Several committees have now been set up, prominent among them is the Bibek Debroy committee to go into funding patterns, restructuring of the Railway Board. Posting IAS personnel on the top of the Board may lead to catastrophe, because railways is extremely complex technical industry, which needs Technocrats to guide through.

The railways thus requires several lakh crores of rupees for development. It is contemplated to get the money through Public Private Partnership (PPP) and Foreign Direct Investment route.

The 10th Plan projected 20 per cent of the expenditure through PPP, but less than 1 per cent only materialised. The 11th Plan also was not successful, as only 5 per cent expenditure had come through as against projected 35 per cent. The 12th Plan has set ambitious target of Rs 1 lakh crore which implies Rs 20,000 crore a year. But the materialisation is only Rs 4000 crore in the last two years. Several coach and loco factories were set up on PPP lines in Rae Bareli and Madhepura among others. Even though global tenders were called eight years ago, no production has started till now. Now the Railways is forced to take up the projects with loans from the World Bank.

The story of the 22.7 km Delhi airport Metro line, a project which Reliance Infrastructure’s subsidiary Delhi Airport Metro Express Private Ltd (DAMEPL), washed its hands off a month ago with great difficulty. Both the parents — the Delhi Metro Rail Corporation (DMRC), which built the civil structure and spent over half of the Rs 5,700-crore project cost and DAMEPL, which had brought in the rolling stock and accepted to run it for 30 years — are unwilling to operate the Metro rail service as they found the returns on their investments were not up to their expectations.

These are facts that needs to be reflected upon and lessons need to be learnt, more so, because the Government is pushing for many more such projects. The private players come in not just for profits, but for super profits as also instant profits. They would not wait for the long gestation period, the railways projects takes.

There are fears that FDI would be inducted into existing activities for instance the electric loco sheds at Kazipet and Ludhiana. The FDI eyes on existing coaches, loco manufacturing and maintenance units which tantamount to take over of those activities by private players.

To take recourse to PPP and FDI would mean cost escalation with the burden passed on to the freight and travel customers. Indian Railways is a proud transporter for common man. It should not be converted into a costly system and get out of reach for the common folk. The Mumbai Metropolitan Region Development Authority (MMRDA) charged Reliance Infrastructure (R-Infra)-led Mumbai Metro One Private Limited (MMOPL) for violation of the agreement on fare structure. It was agreed to fix Rs 9, Rs 11, Rs 13 whereas the MMOPL fixed Rs 10, Rs 20, Rs 30, Rs 40 instead, which is a huge increase. Even now, the British Rail cancels train services from London, when there assured passengers do not board!

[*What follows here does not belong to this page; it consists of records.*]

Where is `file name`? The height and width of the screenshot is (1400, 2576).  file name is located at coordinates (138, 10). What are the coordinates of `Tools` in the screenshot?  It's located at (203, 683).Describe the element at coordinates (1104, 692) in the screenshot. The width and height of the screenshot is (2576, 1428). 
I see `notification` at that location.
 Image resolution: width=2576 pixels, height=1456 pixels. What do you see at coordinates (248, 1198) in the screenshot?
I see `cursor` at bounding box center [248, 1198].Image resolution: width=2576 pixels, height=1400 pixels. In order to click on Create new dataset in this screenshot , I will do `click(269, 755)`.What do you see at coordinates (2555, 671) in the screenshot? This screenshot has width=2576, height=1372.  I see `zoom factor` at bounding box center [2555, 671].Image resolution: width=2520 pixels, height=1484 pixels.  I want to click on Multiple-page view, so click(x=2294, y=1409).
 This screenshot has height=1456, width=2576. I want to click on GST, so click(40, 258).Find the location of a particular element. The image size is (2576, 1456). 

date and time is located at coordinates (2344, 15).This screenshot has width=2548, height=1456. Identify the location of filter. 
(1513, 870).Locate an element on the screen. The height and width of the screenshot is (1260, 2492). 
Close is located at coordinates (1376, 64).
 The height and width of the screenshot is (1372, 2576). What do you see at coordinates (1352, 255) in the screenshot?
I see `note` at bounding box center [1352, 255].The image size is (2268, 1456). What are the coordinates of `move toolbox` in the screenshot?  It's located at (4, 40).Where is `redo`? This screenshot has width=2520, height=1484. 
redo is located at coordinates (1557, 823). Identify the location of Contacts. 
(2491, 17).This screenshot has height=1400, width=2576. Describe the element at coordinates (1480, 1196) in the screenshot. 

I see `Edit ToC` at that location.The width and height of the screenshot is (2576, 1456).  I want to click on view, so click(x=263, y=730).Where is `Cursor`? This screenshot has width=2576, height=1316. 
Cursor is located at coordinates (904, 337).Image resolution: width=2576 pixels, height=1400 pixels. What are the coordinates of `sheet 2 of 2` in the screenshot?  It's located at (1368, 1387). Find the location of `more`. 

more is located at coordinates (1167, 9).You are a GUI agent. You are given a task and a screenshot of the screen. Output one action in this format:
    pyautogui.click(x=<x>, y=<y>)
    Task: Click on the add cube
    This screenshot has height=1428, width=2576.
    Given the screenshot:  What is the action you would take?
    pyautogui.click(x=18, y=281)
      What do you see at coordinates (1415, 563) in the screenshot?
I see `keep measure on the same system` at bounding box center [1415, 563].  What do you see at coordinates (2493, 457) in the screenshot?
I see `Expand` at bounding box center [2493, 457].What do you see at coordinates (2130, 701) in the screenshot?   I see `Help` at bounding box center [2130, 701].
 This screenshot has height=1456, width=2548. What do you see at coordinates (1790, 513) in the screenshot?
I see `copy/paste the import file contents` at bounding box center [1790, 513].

Much is said of high operation ratios in railways. The productivity has increased five times over the last twenty years. Even the proportion of wages to the expenditure has come down. Though all these were done by lot of squeezing. Employees are made to work far above eight hours period. Twelve hours working in several activities still exists. The running staff, which is the prime movers of the trains, work up to 16-20 hours is a common feature. The coaching running staff virtually works every day! This also affects the safety due to fatigue. Two lakh vacancies exist today. Such a position was reflected in the Anil Kakodkar report, which then recommended to fill up all the vacancies in a 6-month period.

Everyone talks of treating the Indian Railways as infrastructure. The Unions have therefore suggested that huge investment should be forthcoming from the government itself. In China, the government pumps in billions of money into the railways and directs its expansion. Our leaders have pointed out that over Rs 2 lakh crore non-performing assets are due from big corporates. Every year more that Rs 5.5 lakh crore relief are granted to the big business. Loans can be taken from certain cash rich PSUs. The government should find resources through such sources and go for big ticket investment in railways. The railways can thus become a catalyst for engine of growth.